I agree, *worst ever*. I went to Darke Wildlife Area Fri. Saw one bird, heard maybe a dozen volley's at most all morning. The place was packed so I would have to say the bird #'s had to be down. Must have released all the birds at Berlin according to another thread LOL! Got to work this friday so guess all the government employees get to take advantage of Veterans Day
release. I am sure Sat. will be a bust, so heading out instead to try to jump some woodcock and quail.


----------



## claytonhaske (Apr 16, 2010)

claytonhaske said:


> Got 2 more this morning. Gonna give it a rest tomorow, and hit it again Monday!

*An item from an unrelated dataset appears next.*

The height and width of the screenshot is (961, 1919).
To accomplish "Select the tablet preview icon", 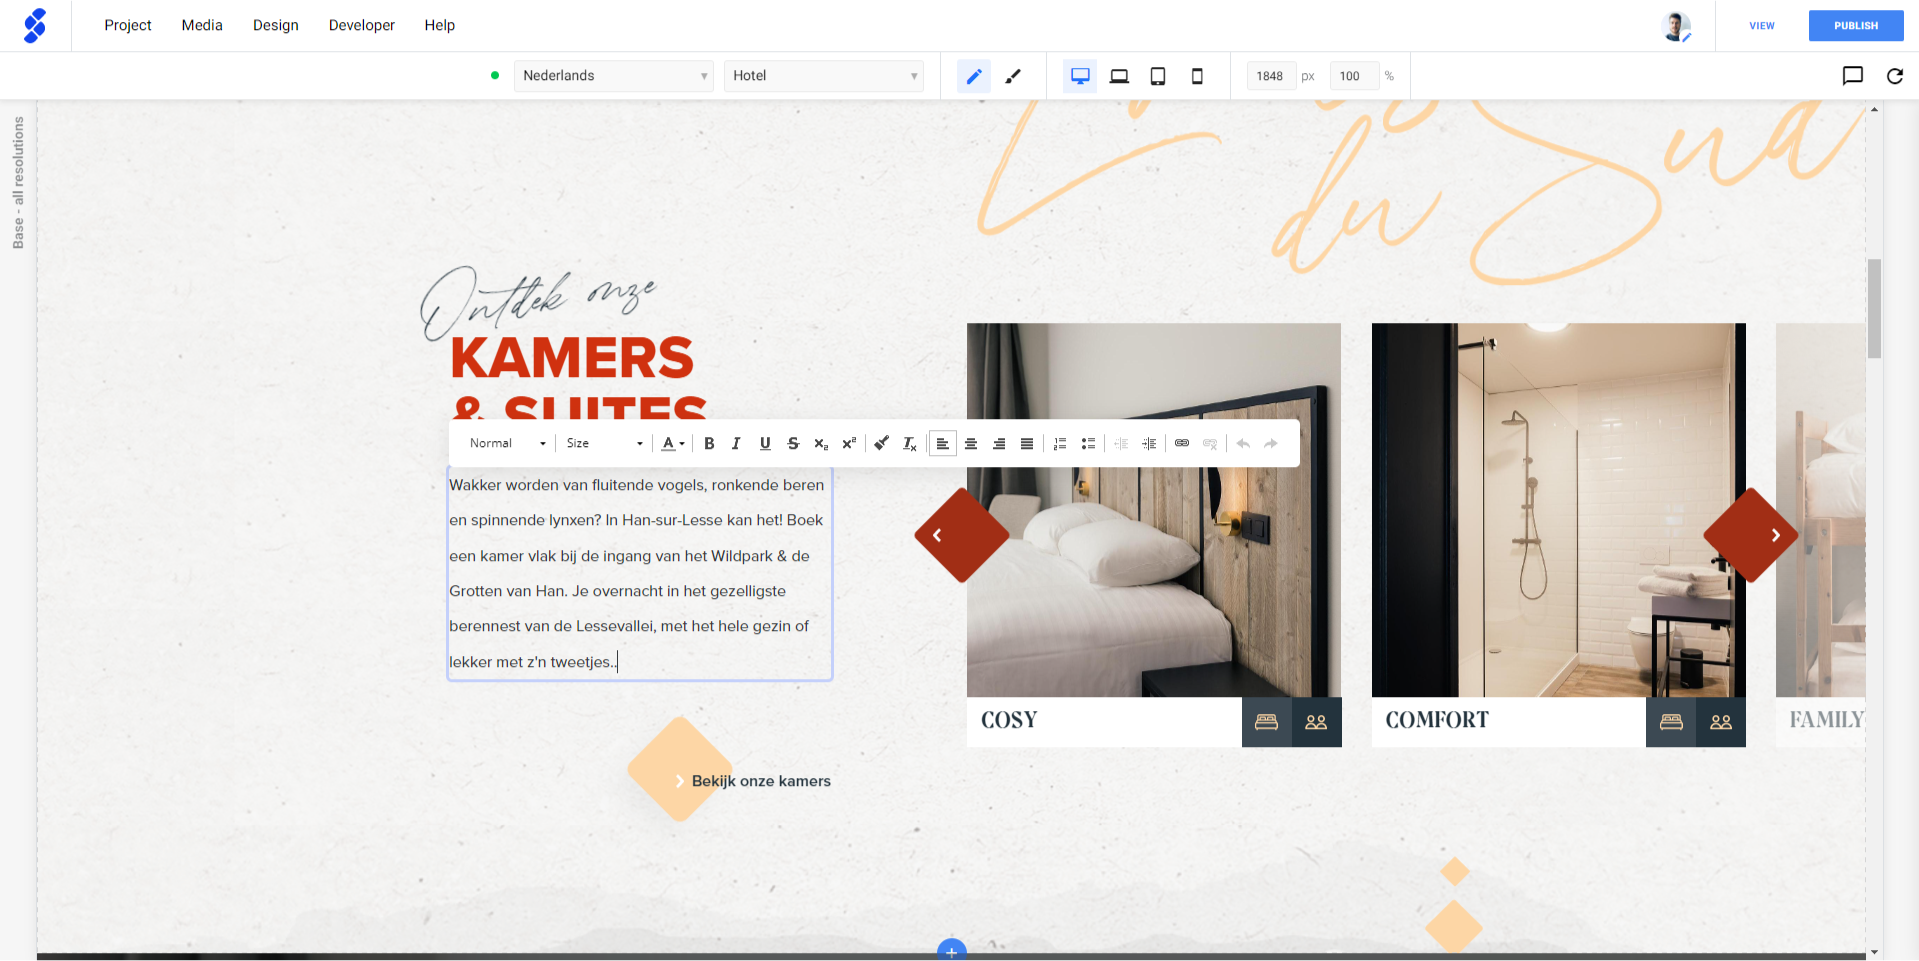I will tap(1158, 75).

nothing today, didnt even see any or hear any shots. but thats hunting, hopefully i'll make it out next weekend. we'll see though.


----------



## TomC (Aug 14, 2007)

dont bother with springvalley still the next release. whole area dead. Ceasers only saw 4 birds the whole day. OH hey by the way if you see a red late 80's camaro driving around the hunting area, give me H3ll. All they do is drive around in the car, look for birds that are near the road get out real quick, shoot em and drive off to look for more. Piss Poor hunters that have no ethics.


----------



## GETTIN' THERE (Apr 17, 2007)

For all of those interested!!! Next release is Thursday night..not Friday! Friday
is Veterans Day. So if you show up Sat. morning expecting to flush birds you may be disappointed !!!


----------



## BuckeyeHunter (Nov 5, 2008)

Thanks for pointing that out - I totally skipped over that fact. I was bummed to be missing it on Saturday for the opener of the 2nd split of the lake erie duck hunting instead but now I can do both.


----------